* [Required work]: Write out the records below once more, exactly and completely.

··· Data section

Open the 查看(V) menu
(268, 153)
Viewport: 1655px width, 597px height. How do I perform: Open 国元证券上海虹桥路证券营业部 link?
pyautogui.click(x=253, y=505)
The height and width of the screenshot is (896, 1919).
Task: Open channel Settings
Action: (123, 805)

······

* [Written response]:
Open the 查看(V) menu
(268, 153)
Viewport: 1655px width, 597px height. How do I perform: Open 国元证券上海虹桥路证券营业部 link?
pyautogui.click(x=253, y=505)
The height and width of the screenshot is (896, 1919).
Task: Open channel Settings
Action: (123, 805)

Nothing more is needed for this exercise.